There are 20 Sites of Special Scientific Interest (SSSI) in Rother identified by Natural England as being nationally important for their flora, fauna and geological features; these are principally located around wetland areas near the coast. A further 60 Sites of Nature Conservation Importance (SNCI) are designated as being of local biodiversity interest.
Some 82% of the District falls within the High Weald Area of Outstanding Natural Beauty (AONB).
There are Conservation Areas in Rother District at Battle, Bexhill Old Town, Bexhill Town Centre, Burwash, Northiam, Robertsbridge, Rye, Sedlescombe, Ticehurst and Winchelsea.
There are 2,129 Listed Buildings within Rother District, as at 31st November 2007, this is based on GIS records. 31 of these are Grade 1 and 86 are Grade 2*. There are also 44 Scheduled Ancient Monuments, 7 Registered Parks and Gardens of Special Historic Interest, and 1 Registered Historic Battlefield.
There is significant tree cover. Total area of ancient woodland is 7,757ha which is about 15% of the District. There are two types of ancient woodland: ‘semi natural’, which accounts for 5,311ha and ‘replanted’ which accounts for 2,246ha.

Future Challenges

2.8 This section investigates the interplay of trends and future challenges, or “drivers for change”. Uncertainty in such assessments must be recognised, particularly for issues at the global level, and this unpredictability inevitably increases over time.

§ Required work: List every area the passage on Rother District gives in hectares, and say what each one measures. The rows that come next have nothing to do with the passage on Rother District.

§ Entries:
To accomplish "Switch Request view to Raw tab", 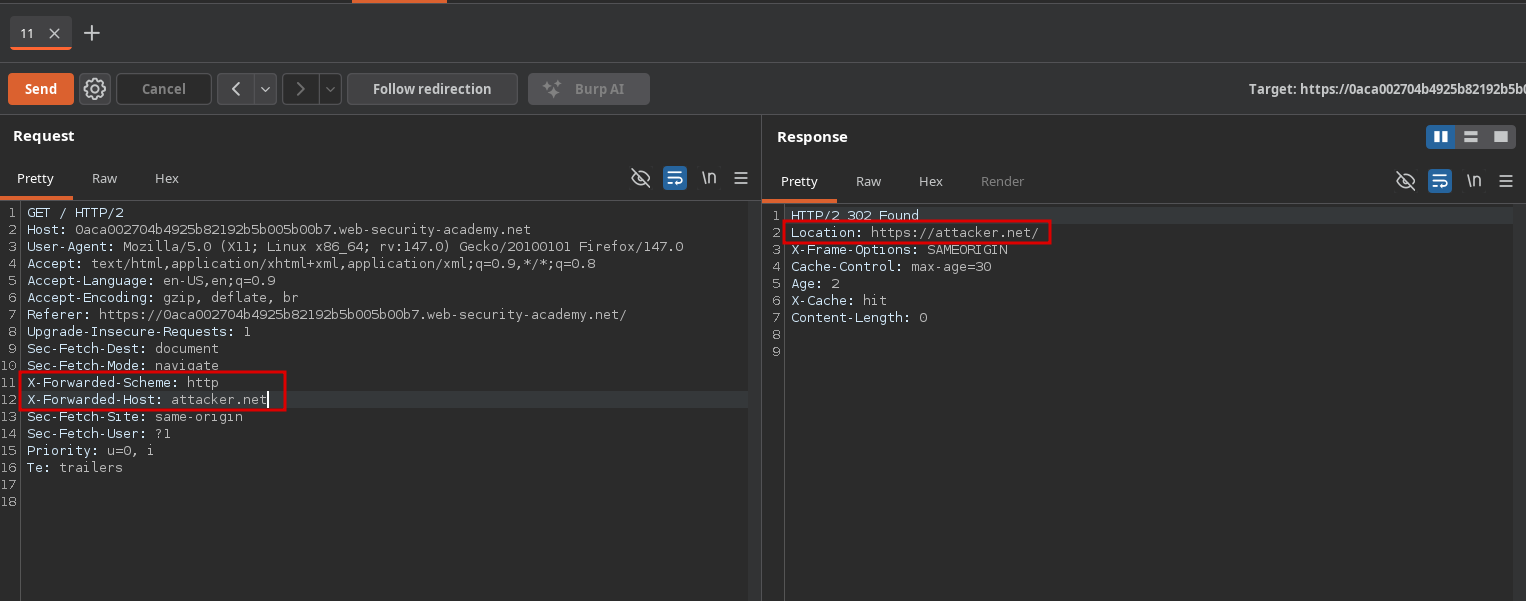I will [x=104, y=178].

...

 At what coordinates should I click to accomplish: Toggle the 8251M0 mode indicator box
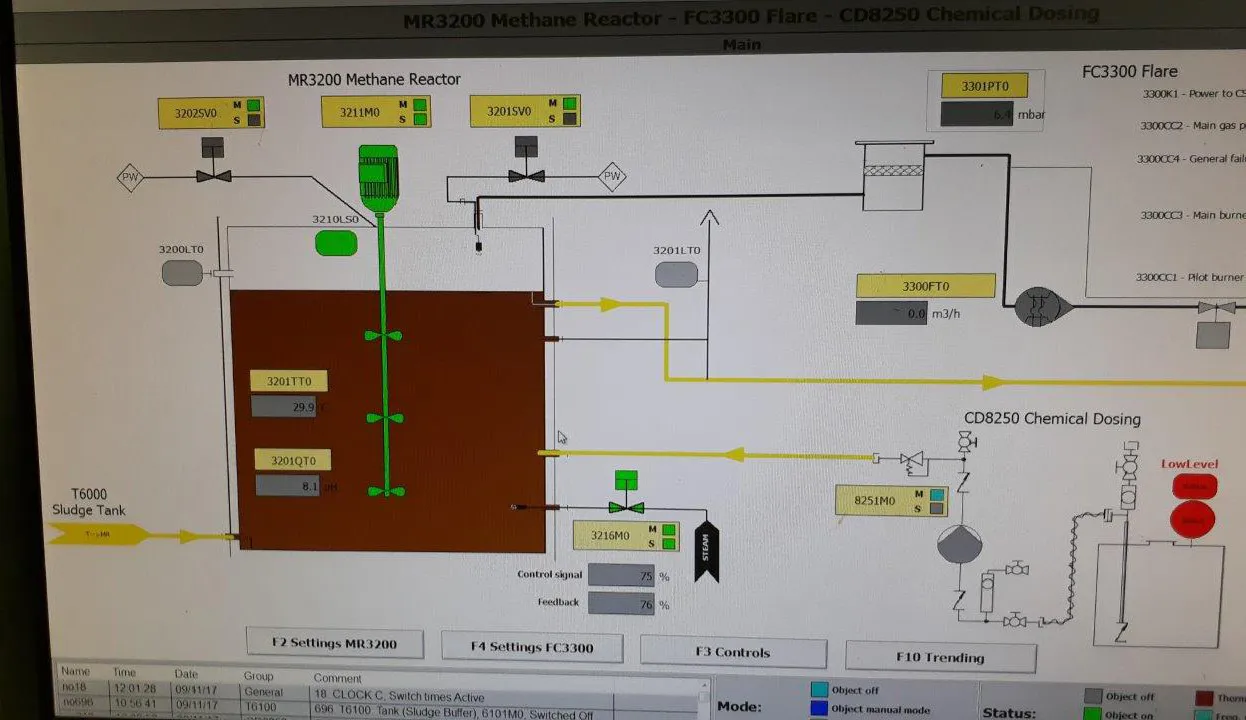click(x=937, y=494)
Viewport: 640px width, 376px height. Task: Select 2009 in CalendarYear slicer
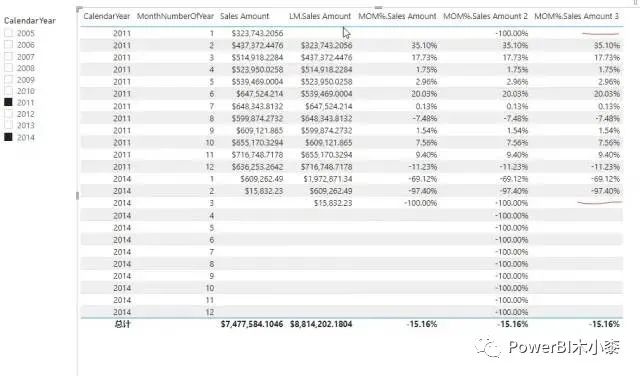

§ Correct result:
- 7,757ha: the total area of ancient woodland
- 5,311ha: the "semi natural" ancient woodland
- 2,246ha: the "replanted" ancient woodland